Je scrutai ma montre : midi passé. Nous devions tous rentrer dans nos logis respectifs afin d'y partager le repas. Il était déjà l'heure des adieux...
« Il faut que je rentre manger, sinon mes parents vont s'inquiéter. », ajouta Emoplasme, qui s'était joint à nous quelques heures plus tôt.
« Oui je comprends...
- On fait le chemin ensemble, Emoplasme ?
- Ouais, bien sûr. » lui répondit-il. « À plus tard Frisk, on se voit après manger !
- À tout à l'heure ! », ajouta Légumoïde.
Croâpaud se tenait derrière moi, calant sa tête contre mes tibias. Une infinie tristesse remontait en moi, et elle ne mettrait probablement pas longtemps avant de se transformer en larmes.
« Attendez les garçons, il faut que je vous parle de quelque chose... », fis-je alors que les deux monstres commençaient à s'éloigner.
« Tu nous diras plus tard, il faut qu'on se dépêche !
- C'est important...
- On verra ça après manger !
- Ce ne sera pas long...
- On est déjà en retard, on en reparle cet après-midi, d'accord ?

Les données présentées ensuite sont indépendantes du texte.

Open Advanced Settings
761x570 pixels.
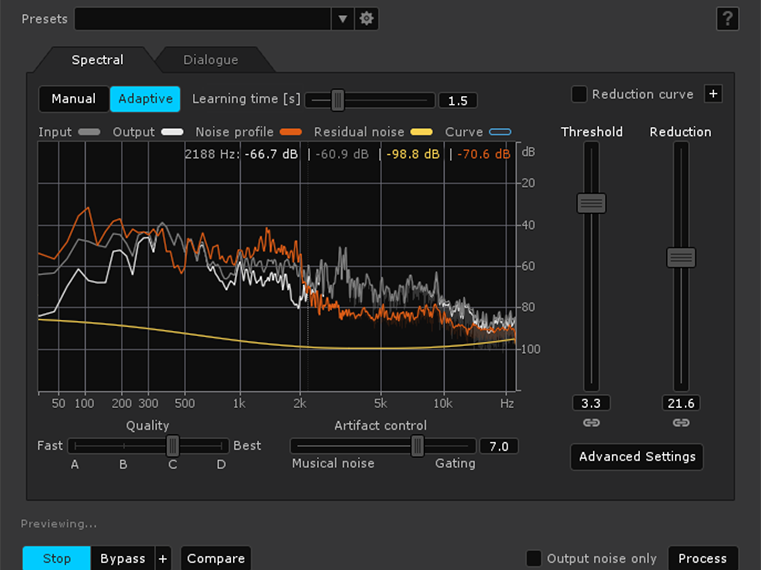click(637, 457)
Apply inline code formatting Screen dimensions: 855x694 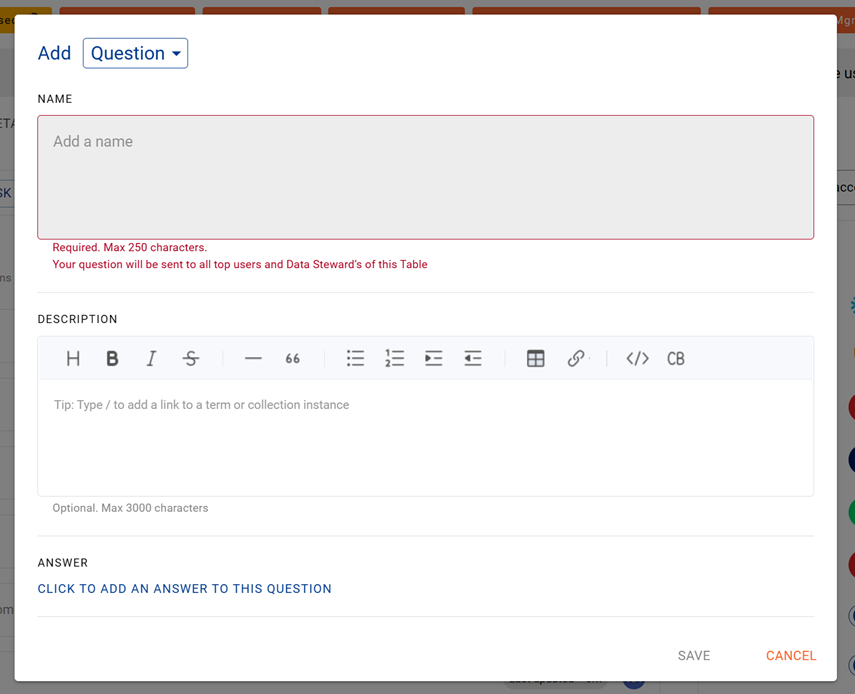click(x=637, y=358)
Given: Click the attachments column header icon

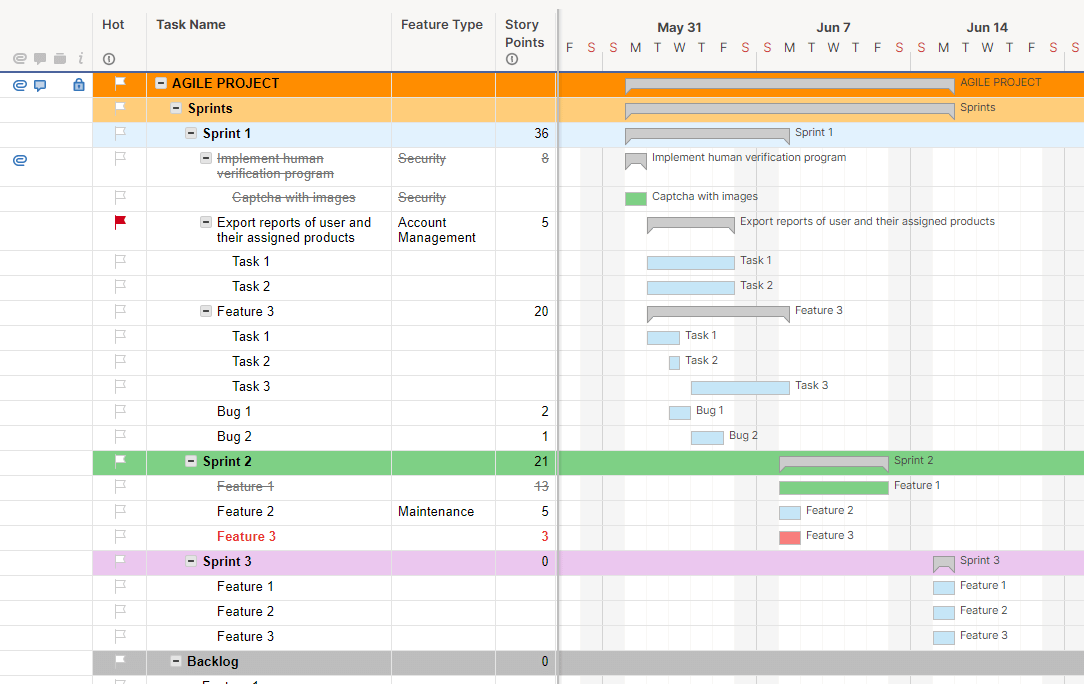Looking at the screenshot, I should pyautogui.click(x=19, y=59).
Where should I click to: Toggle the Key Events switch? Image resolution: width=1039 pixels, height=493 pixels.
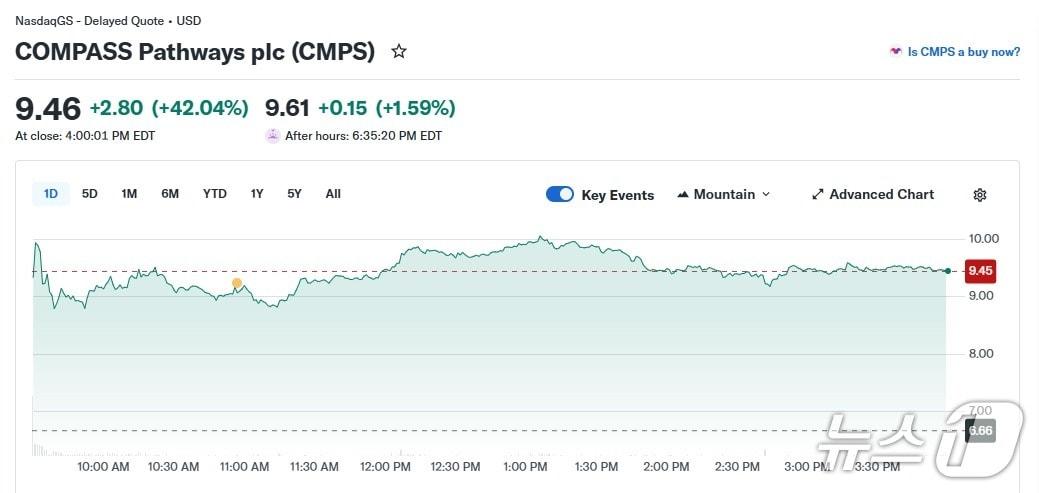(560, 194)
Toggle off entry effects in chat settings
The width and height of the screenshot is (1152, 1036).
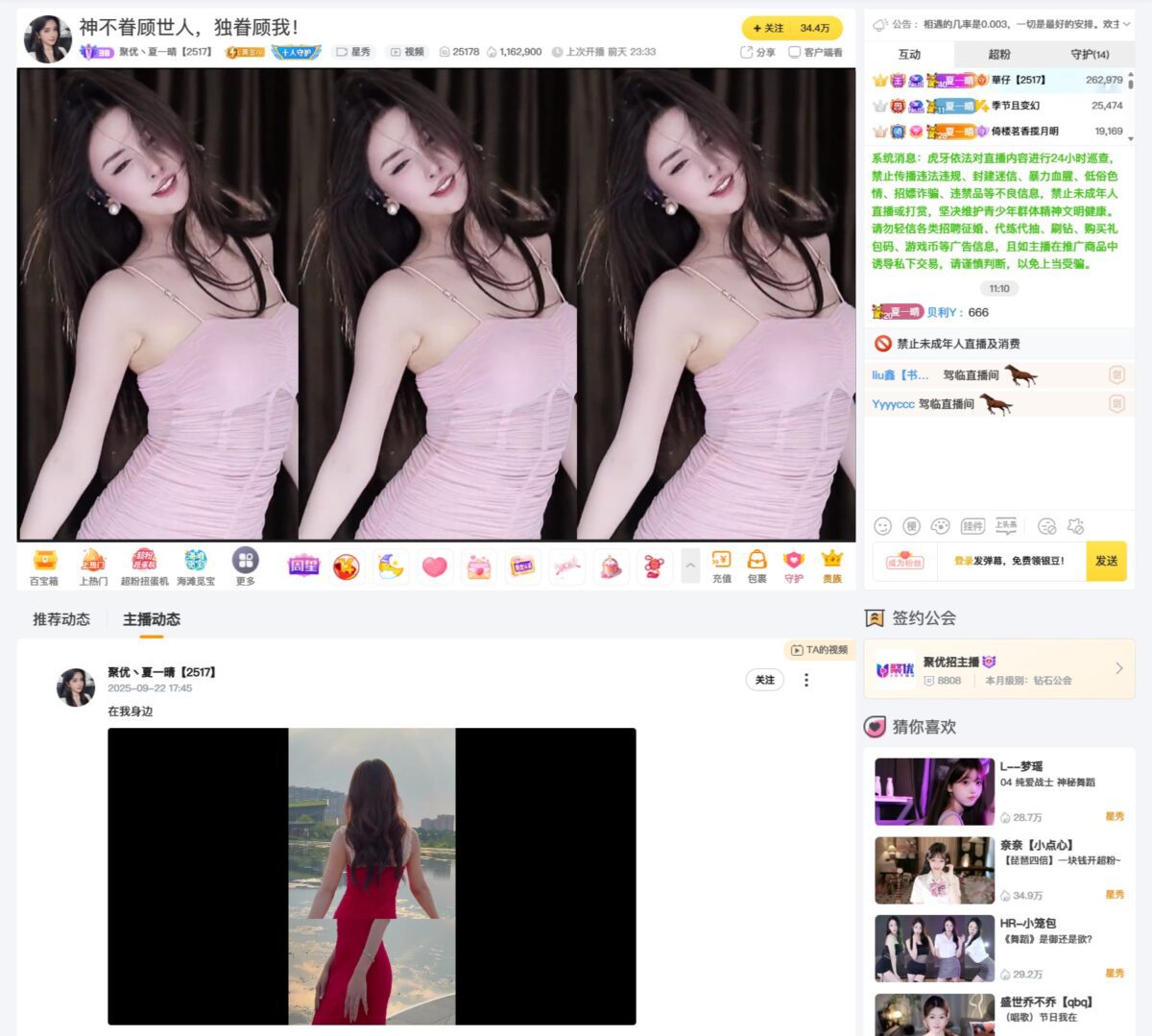coord(1077,526)
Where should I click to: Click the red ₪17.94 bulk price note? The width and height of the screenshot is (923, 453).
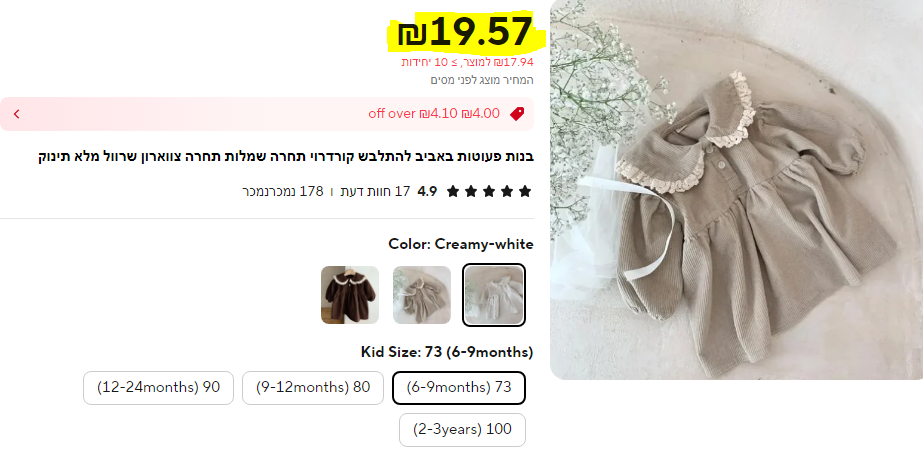tap(467, 62)
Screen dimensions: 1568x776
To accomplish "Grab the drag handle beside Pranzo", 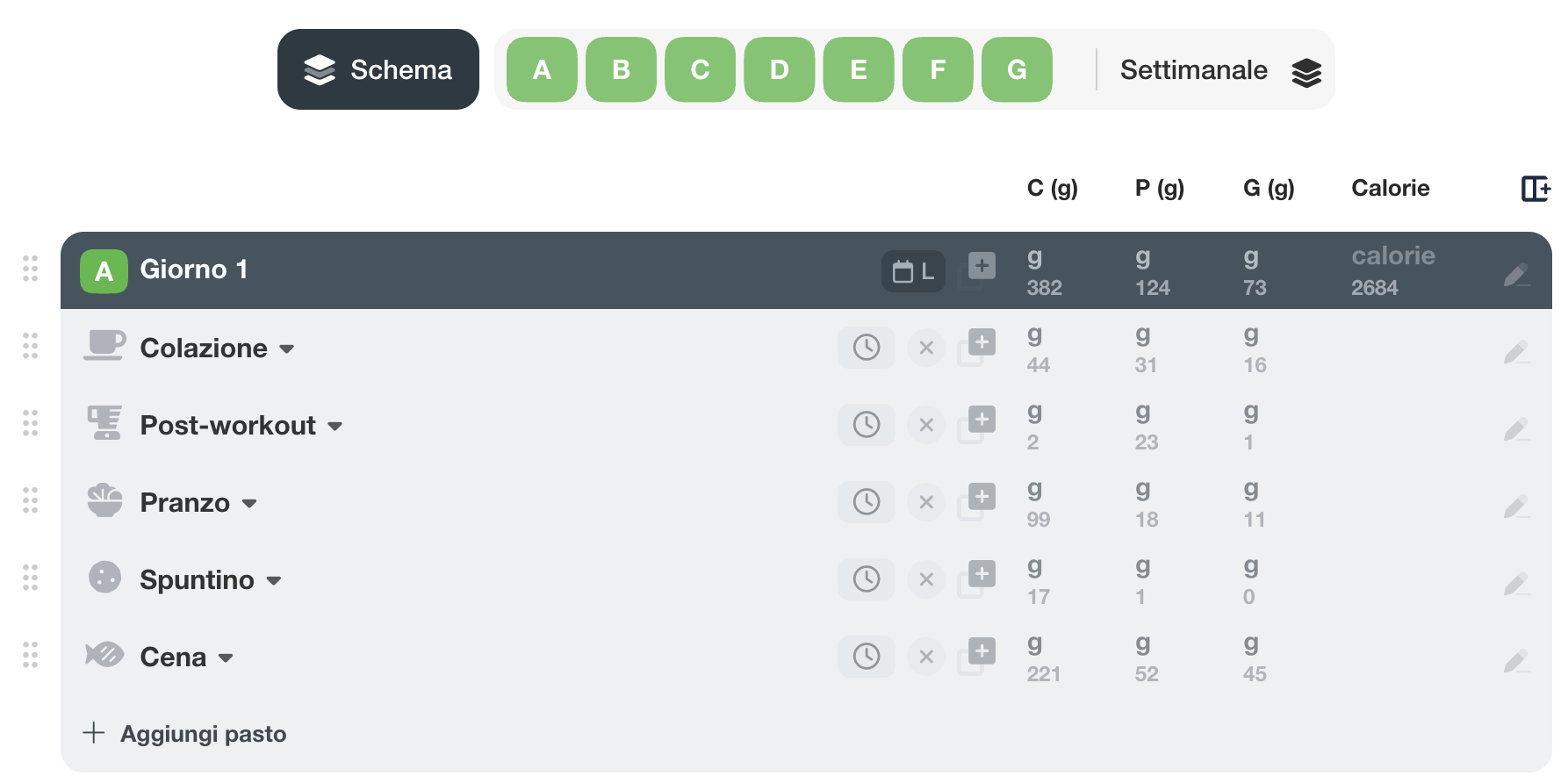I will coord(30,500).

- Oui, d'accord. », me contentai-je de soupirer, ma voix tremblante d'émotion.
Cette fois-ci, ils partirent pour de bon. J'attendis que leur silhouettes ne forment plus qu'un point mouvant dans l'obscurité, les larmes s'accumulant aux coins de mes paupières. Je n'avais pas pu me résoudre à leur dire au revoir. Les remords me serraient déjà le coeur comme un étau. Certes, les deux garçons avaient essayé de me tuer, mais depuis j'avais eu le temps de m'attacher à eux : nous avions passé presque tout notre temps ensemble. Bientôt ils ne seront plus que des fantômes, puis des souvenirs, jusqu'à ce qu'ils soient engloutis dans l'oubli.
« Ça ne va pas, hein ? »
Ses intonations enfantines me sortirent de mes rêveries. Je voulais parler, mais les mots refusaient de franchir la barrière de mes dents. Ils restaient là, au fond de moi, et ne tarderaient pas à se retourner contre mon âme. Comme des arrêtes de poisson qui ne passent pas.
« Qu'est-ce qu'il y a ? »
Une première roula sur ma joue, suivie de dizaines d'autres. Ma gorge brûlait, l'eau salée froissait les contours de mon ami, me plongeant dans une distorsion pathétique.
« Tu pleures ? »
Je répondis par un sanglot sourd et des reniflements répugnants. Mes jambes tremblaient comme des feuilles, distordues elles aussi.
« Frisk, réponds-moi... »
Le visage de Croâpaud passa de la joie à la tristesse, ou plutôt à l'inquiétude. Il ne tarda pas escalader mon épaule, enroulant ses petits bras dans ma chevelure désordonnée. Ses mains étaient si froides qu'il m'arracha de nouveaux frissons.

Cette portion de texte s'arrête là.